Also indicted was Stipe's brother Francis, who sat on a local board of businessmen that helped obtain several hundred thousand dollars in state and McAlester tax money for a dog food plant built on Stipe's property.
The indictment accuses each of mail fraud, witness tampering and money laundering.
The witness tampering charge alleges the Stipes bought the mortgage on Mass' house to keep him from testifying against them in the grand jury investigation.
Mass, 55, pleaded guilty in April to a conspiracy charge and admitted accepting kickbacks from Stipe's former business partner, Steve Phipps. Mass admitted earmarking money to a foundation formed by Phipps, who then used the money for two businesses: National Pet Products, the dog food plant, and Indian Nation Entertainment, a gambling machine company.
Mass, who will be sentenced Oct. 18, faces up to five years in prison. Phipps also has pleaded guilty to conspiracy and awaits sentencing.
Today's indictment alleges Gene Stipe was part-owner of National Pet products. He claims Phipps embezzled money from a company they owned and secretly put it into the dog food plant without Gene Stipe's knowledge.
################
Exercise brief |
Continue the news report on the Stipe indictment, picking up after its final sentence.
################
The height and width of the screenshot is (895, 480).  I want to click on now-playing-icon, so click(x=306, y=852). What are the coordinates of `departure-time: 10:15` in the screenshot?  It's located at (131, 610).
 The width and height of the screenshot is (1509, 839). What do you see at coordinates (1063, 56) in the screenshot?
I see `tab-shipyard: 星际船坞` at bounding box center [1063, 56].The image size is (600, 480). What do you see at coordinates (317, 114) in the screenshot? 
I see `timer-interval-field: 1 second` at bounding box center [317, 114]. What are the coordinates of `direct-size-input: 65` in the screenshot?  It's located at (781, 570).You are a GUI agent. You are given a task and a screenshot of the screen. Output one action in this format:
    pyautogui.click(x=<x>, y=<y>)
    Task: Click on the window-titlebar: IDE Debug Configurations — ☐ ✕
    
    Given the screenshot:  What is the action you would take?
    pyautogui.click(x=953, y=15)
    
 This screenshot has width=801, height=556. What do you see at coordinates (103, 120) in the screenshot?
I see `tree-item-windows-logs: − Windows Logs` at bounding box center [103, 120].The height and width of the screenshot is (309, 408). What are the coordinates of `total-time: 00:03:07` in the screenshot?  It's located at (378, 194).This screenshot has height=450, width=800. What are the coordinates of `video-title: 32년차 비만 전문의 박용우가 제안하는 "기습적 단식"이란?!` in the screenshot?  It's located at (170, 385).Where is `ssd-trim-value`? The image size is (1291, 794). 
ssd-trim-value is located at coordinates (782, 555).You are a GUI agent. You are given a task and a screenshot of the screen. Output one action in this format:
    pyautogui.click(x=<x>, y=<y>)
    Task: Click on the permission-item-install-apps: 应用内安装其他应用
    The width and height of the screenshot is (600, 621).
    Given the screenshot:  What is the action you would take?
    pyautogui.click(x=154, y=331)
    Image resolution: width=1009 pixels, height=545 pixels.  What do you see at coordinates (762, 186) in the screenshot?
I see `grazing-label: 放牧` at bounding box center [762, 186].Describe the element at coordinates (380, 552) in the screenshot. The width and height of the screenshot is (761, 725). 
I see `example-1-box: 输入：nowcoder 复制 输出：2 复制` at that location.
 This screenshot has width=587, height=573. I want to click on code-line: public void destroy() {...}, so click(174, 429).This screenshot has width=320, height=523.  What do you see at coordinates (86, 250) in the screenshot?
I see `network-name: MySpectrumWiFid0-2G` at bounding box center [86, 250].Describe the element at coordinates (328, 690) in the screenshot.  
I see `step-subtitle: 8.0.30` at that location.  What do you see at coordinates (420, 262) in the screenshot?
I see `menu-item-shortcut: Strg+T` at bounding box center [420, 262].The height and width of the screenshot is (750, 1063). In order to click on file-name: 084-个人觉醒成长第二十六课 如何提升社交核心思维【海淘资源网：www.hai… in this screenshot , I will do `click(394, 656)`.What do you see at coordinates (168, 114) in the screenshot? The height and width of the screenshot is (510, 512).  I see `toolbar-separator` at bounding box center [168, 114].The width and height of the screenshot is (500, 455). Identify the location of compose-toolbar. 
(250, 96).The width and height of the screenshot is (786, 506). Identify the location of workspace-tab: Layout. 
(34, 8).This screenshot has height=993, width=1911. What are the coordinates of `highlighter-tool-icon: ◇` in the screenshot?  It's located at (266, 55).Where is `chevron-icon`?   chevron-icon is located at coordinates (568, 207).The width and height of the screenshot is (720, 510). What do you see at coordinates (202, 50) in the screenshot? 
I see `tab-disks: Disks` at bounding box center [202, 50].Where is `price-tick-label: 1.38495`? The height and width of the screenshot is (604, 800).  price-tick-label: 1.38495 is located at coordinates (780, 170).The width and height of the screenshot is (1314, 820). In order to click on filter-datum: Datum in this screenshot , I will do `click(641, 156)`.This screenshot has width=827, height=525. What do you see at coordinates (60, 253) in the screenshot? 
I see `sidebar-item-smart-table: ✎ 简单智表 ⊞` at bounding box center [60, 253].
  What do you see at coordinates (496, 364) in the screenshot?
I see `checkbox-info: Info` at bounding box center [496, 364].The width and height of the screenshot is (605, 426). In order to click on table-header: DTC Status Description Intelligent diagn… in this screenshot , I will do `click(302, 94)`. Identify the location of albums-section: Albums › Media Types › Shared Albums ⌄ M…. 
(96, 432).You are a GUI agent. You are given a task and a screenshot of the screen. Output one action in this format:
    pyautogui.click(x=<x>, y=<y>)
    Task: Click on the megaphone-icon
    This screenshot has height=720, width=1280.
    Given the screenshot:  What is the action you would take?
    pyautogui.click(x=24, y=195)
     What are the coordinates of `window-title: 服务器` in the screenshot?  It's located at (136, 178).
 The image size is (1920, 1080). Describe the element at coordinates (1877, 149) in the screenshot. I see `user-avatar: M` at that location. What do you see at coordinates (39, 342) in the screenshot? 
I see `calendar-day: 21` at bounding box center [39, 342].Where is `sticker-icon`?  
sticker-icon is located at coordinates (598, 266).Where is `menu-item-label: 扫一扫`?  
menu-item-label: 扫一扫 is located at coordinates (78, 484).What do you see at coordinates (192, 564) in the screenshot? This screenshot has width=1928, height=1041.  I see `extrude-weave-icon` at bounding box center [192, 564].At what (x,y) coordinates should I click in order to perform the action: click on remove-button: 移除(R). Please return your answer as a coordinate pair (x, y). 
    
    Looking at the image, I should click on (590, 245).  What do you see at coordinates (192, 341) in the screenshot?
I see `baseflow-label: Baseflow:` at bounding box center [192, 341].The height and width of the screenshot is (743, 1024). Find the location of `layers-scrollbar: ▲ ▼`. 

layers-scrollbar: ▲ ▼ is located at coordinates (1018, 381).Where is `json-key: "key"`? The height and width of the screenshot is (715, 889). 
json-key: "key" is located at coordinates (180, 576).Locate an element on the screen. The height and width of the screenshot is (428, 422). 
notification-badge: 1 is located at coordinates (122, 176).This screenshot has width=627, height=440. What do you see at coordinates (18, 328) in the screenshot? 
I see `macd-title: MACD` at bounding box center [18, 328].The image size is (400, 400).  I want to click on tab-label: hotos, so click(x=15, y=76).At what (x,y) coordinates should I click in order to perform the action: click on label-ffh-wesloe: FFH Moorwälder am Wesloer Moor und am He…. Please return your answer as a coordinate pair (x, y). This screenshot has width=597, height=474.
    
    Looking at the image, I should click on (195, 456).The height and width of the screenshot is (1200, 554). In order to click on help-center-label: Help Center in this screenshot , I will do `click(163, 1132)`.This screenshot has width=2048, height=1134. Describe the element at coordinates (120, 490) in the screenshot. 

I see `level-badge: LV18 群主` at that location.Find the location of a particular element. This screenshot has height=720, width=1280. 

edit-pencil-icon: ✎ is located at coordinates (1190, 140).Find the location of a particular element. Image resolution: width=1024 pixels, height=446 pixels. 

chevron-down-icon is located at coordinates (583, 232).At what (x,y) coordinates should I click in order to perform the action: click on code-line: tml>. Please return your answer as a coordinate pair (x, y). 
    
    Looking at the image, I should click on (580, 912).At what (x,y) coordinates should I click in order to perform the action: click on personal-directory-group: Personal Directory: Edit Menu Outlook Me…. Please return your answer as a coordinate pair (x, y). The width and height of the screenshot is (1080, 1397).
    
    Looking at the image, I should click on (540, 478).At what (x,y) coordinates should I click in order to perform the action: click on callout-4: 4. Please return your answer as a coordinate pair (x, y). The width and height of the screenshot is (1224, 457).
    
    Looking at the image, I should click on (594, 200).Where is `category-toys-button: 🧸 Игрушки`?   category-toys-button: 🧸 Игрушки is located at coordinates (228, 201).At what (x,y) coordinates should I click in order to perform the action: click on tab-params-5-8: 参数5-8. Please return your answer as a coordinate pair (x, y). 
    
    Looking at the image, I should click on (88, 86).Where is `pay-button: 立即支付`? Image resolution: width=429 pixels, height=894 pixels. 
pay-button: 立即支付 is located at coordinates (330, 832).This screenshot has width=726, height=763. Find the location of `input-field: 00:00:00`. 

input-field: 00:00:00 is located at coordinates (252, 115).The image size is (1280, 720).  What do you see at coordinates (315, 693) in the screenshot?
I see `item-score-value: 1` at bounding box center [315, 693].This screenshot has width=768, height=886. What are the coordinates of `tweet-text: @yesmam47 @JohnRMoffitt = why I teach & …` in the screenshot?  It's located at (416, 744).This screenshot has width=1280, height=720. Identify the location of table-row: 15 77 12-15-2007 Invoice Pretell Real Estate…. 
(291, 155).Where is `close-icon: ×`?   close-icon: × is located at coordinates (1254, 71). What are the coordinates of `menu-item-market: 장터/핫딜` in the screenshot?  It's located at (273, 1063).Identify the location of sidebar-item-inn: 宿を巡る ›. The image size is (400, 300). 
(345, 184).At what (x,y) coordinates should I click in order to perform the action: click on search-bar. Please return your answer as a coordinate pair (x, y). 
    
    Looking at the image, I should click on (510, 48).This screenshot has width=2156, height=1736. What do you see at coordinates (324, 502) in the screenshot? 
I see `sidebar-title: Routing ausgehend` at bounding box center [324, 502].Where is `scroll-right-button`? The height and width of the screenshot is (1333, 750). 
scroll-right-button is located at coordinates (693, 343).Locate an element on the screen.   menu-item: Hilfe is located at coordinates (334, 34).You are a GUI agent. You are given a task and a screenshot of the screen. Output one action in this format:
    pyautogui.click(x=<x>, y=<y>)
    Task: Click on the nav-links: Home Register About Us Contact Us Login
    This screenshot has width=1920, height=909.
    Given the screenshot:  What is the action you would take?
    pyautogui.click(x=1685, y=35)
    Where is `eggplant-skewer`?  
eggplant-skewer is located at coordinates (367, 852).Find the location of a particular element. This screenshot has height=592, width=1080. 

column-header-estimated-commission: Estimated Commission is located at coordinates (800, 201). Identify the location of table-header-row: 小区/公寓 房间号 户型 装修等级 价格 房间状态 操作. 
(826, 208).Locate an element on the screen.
################
Answer box |
Gene Stipe, 80, has been acquitted in three previous federal indictments. However, he pleaded guilty to federal charges in 2003 in a campaign fraud scandal.
Stipe spent more than a half-century at the state Capitol and is widely considered one of the most powerful political figures in Oklahoma history.
It is unclear what impact the new indictment will have on prosecutors' efforts to revoke Stipe's probation.
Stipe recently underwent testing in a prison hospital in Springfield, Mo., to determine whether he is mentally competent to face the revocation proceedings. U.S. District Judge Ronald White has set a competency hearing for Oct. 15. If Stipe is deemed competent, the revocation hearing will proceed immediately thereafter.
He is on probation until 2009 after pleading guilty to felony and misdemeanor charges related to more than $245,000 in illegal contributions to the failed congressional campaign of Walt Roberts in 1998.
The petition to revoke Stipe's probation alleges he orchestrated a similar illegal campaign contribution scheme while on house arrest and defied a probation officer's order by associating with another convicted felon, business associate Steve Covington.